Written problem: Reproduce the listing below verbatim, starting with the line that contains "Given: Activate the" and going on through the final line of the listing, with both ends included. Leave the pictures out of your answer.

-----

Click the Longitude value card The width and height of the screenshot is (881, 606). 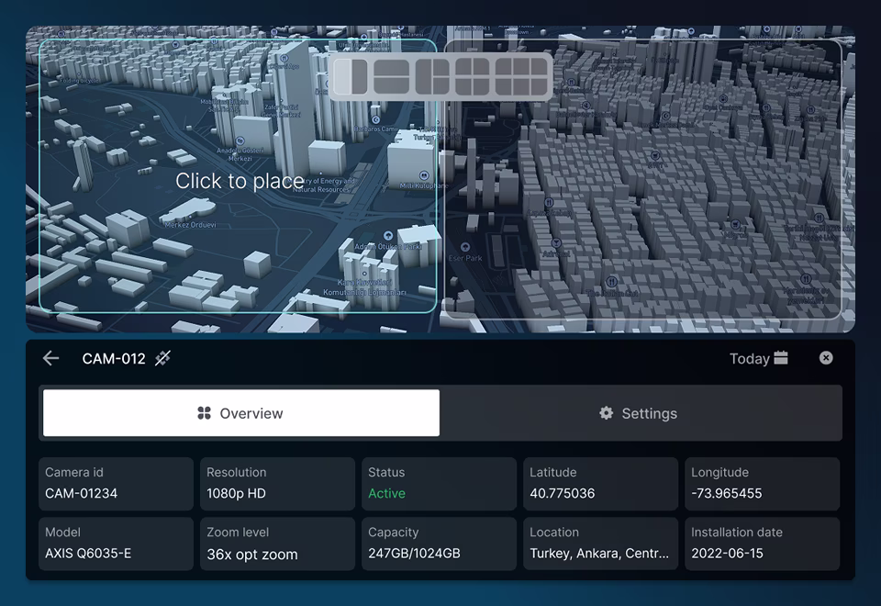[x=762, y=483]
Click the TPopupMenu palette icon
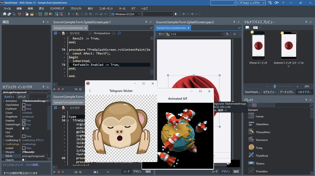The image size is (315, 176). tap(251, 132)
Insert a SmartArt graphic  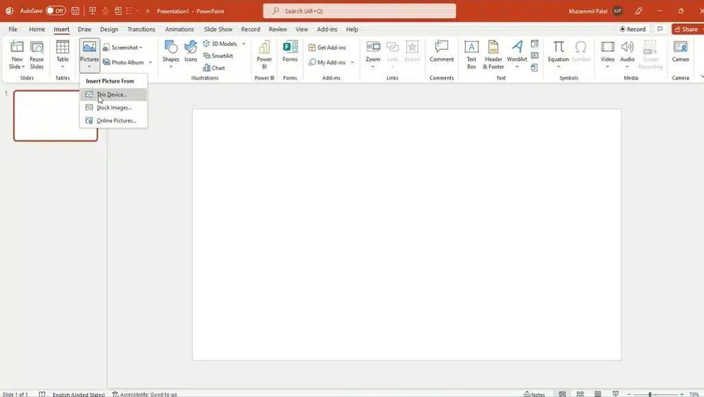pos(218,56)
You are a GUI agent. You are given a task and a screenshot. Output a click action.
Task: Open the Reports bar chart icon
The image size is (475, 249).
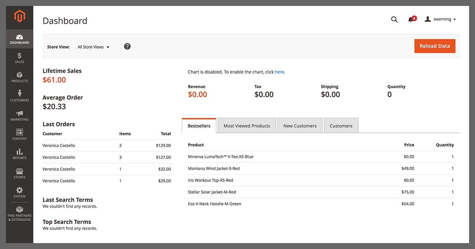[x=19, y=152]
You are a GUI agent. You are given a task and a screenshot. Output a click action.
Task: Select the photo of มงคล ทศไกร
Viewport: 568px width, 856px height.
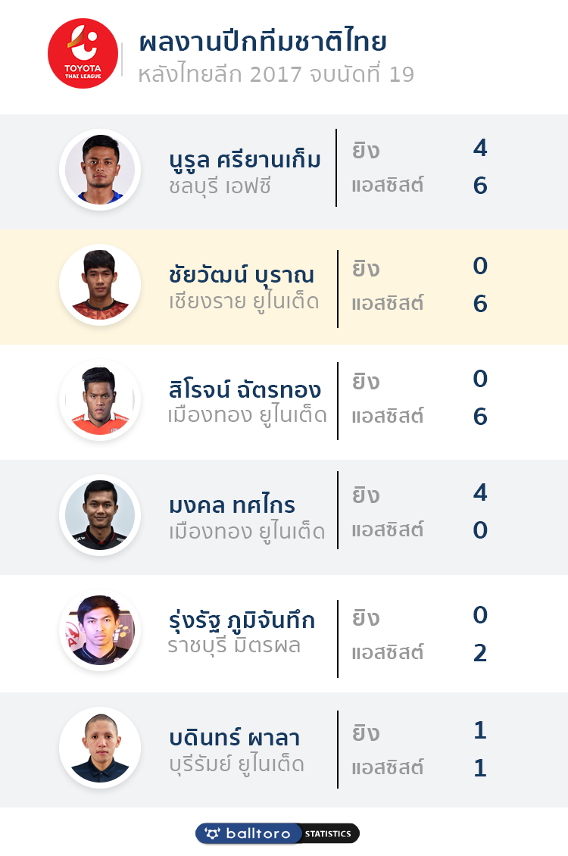(x=100, y=515)
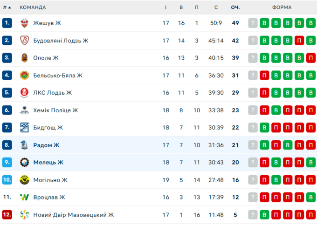Viewport: 317px width, 225px height.
Task: Sort standings by ОЧ. points column
Action: point(235,7)
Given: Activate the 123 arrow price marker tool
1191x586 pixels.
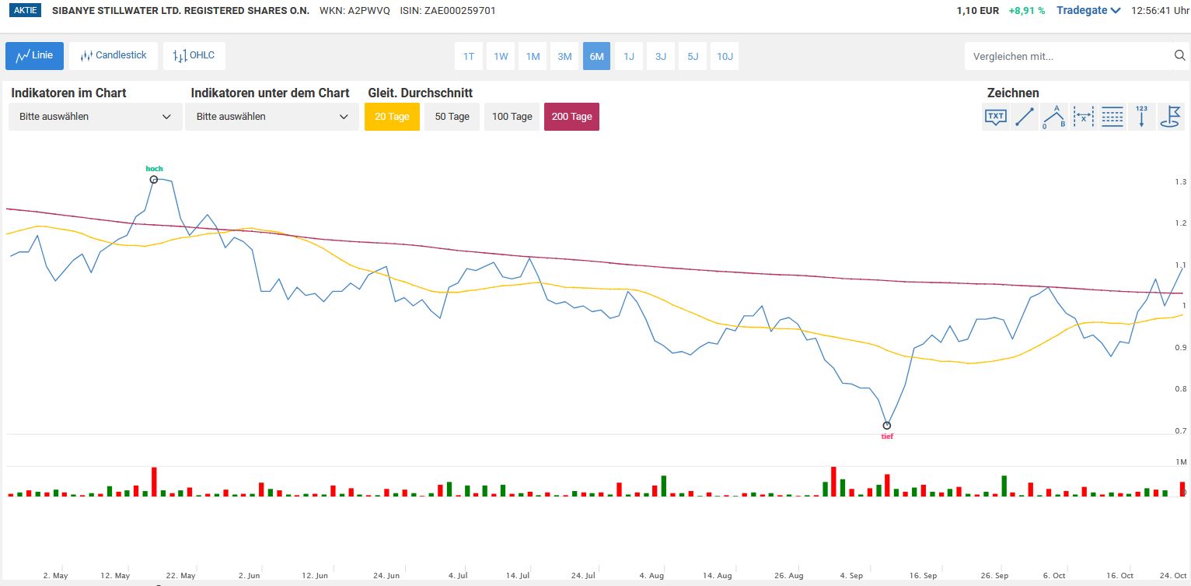Looking at the screenshot, I should (1141, 117).

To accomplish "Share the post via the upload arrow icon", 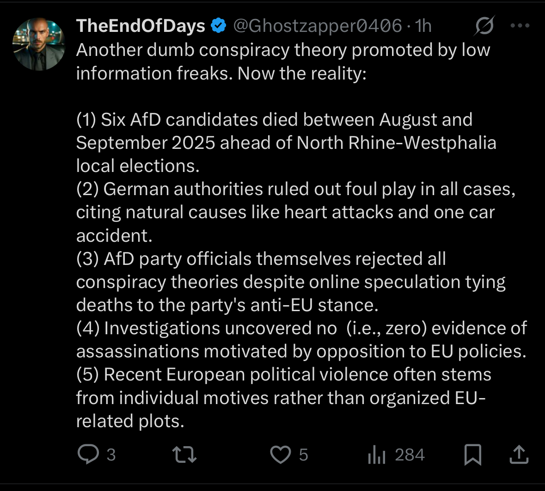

-----

Exercise result:
Given: Activate the 123 arrow price marker tool
1191x586 pixels.
Looking at the screenshot, I should (1141, 117).

To accomplish "Share the post via the upload arrow icon", 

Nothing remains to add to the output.